I can't get excited about a whole day of cleaning and organizing, though I know that's how this step really should be attacked. Let's just agree to outline the basic steps, without any prescribed timeline, and any tips or comments can be added below. It can take you a morning (in which case I salute you, and will definitely be talking behind your back), a week, a month or more. Or, as my uber-organized uncle does, you can schedule little kitchen tasks to repeat routinely (obviously retired, borderline obsessive). I personally have been getting to it one drawer at a time; I accomplished the pantry on a snow day with a two-hour school delay.
The pantry goes back to medieval times, taking its name from "paneterie" meaning, in French, from bread. The butler's pantry is home to china and silver, and is so named because the butler used to sleep there guarding the silver.
Pantry: Since moving so far from civilization, I've become somewhat of a hoarder, and with my little pantry (I'm in good company -- an American Institute of Architects study shows 50 percent of us yearn for a larger larder) this can be hazardous. I shove jars into the deep shelves never to be seen again, or until they all fall out on my head when pulling out the pickles. To try to combat this, I cleared out each shelf and wiped it down. While you're there, check expiration dates and pitch anything that might have gone bad. Make a box for anything you haven't used that is still good, and take it to the local food pantry (our bank is also a drop for food donations). My neighbor makes a game of it by lining up her pantry goods and creating menus from them, to use them up and gain space.
When I replaced, I organized by shelf, one shelf for pasta and flours, one for jarred and canned goods, one for lunch box items, etc. Only you can determine what works for you. (More on restocking to follow.)
Pots and pans: When my parents got an induction stovetop, they brought me their collection of pots and pans -- a windfall, except that I had just shoved them in the cupboard with the ragtag collection I had collected over the years, augmented by those my husband had when we married. My first All-Clad copper stockpot (from the '80s and still cooking!), and my wok, and a bamboo steamer we picked up in a small shop in Chinatown, were buried beneath an onslaught of skillets and a few heavy Le Crusets. I pared down to three sizes of skillets, two sauce pans, the wok, small stockpot and a larger pot for broth and lobster, and stored the lids on a shelf beneath. The rest are in a box waiting for someone to move out and need them.
Utensils: Again, like the pots, we had a regular army of plastic spatulas and wooden spoons. I cleared the drawers and wiped them down, and put any utensils with obvious goop in the dishwasher. Then I sorted the utensils, parsed the redundancies and replaced them neatly. We will see how that lasts.
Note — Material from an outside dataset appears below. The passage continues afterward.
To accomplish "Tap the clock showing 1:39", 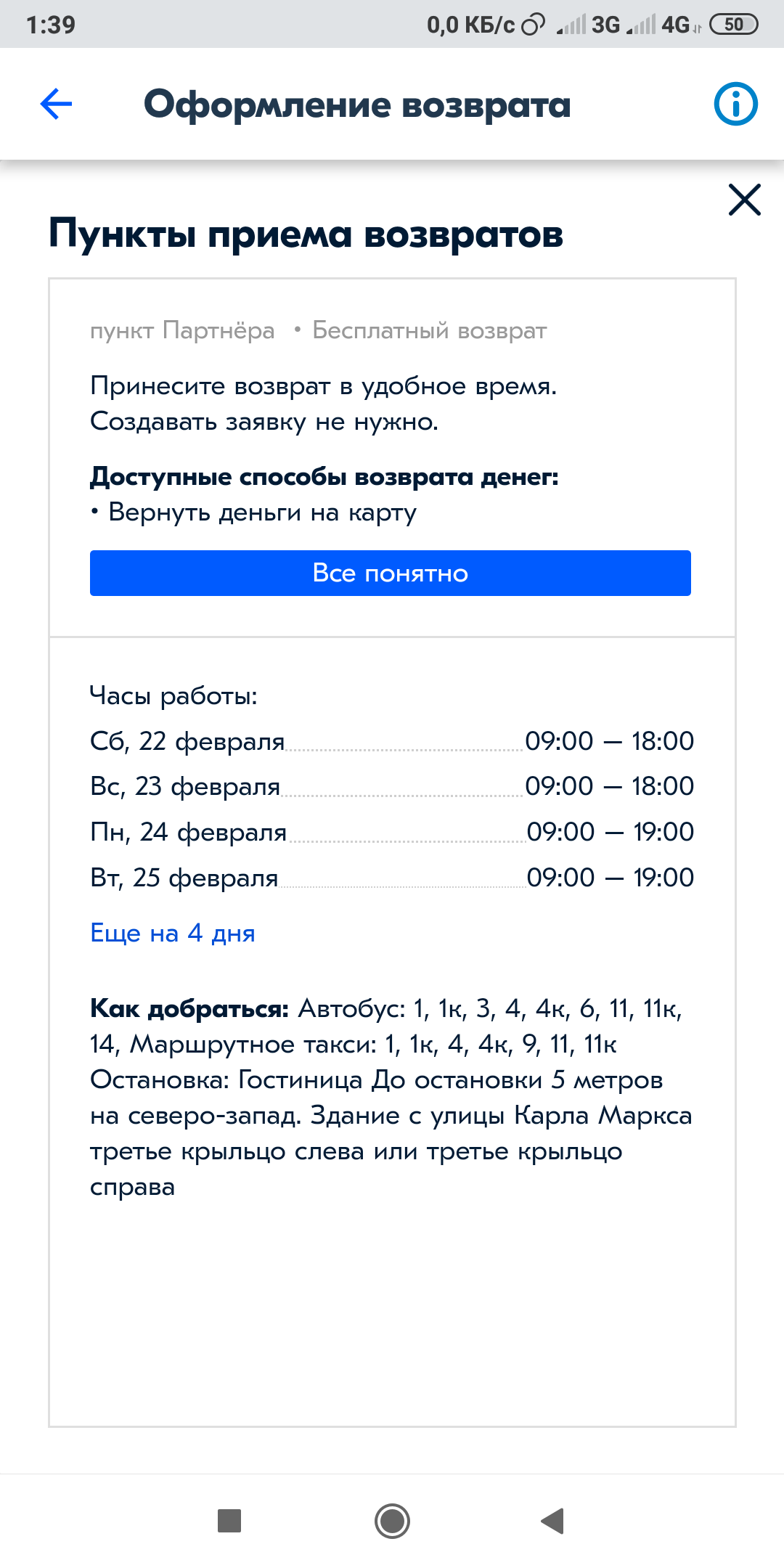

Serveware/silverware: Total disclaimer here, I love dishes. I've admired beautiful functional ware since I can remember -- I still have a few pieces from Greece, where I lived in high school. I have a set of my grandmother's everyday ware, the set from our first summer cottage, and two dessert sets from my husband's family. And I don't just wait to inherit, I'm a proliferate buyer: I've carted home soy sauce dishes and teacups from Japan, shipped trays and salad bowls from Italy even, on one extreme occasion, carried six hand blown crystal champagne flutes from Berlin. On a train trip around Japan, I found myself staring into the dusty windows of a pottery shop which was closed that day. Perhaps I was salivating, anyway, an old man opened the door and invited me in, gave me a tour of his kiln and studio. He spoke no English and I no Japanese, but I understood him perfectly. As I left he gave me a teacup, which I still have. At the time, I showed it to a friend back in Tokyo, who recognized it as the potter was quite locally famous, and a recluse. I just remember thinking he was really small.
Passion is everything.
But I digress. Once again, clear the cabinets and drawers, wipe them and clean any obvious goop. Sort and replace, putting aside duplicates and unneeded items for later or the thrift. Organize for the way you use the space. We, for instance, use a lot of bowls and spoons, so the bowls are in the front of the dish cupboard, and I have separated out the spoons in the front of the silverware drawer.
For health, this bit of kitchen cleaning regularly needs to be done. Think of it like this -- if it's easier to find and appealing to use, you're more apt to.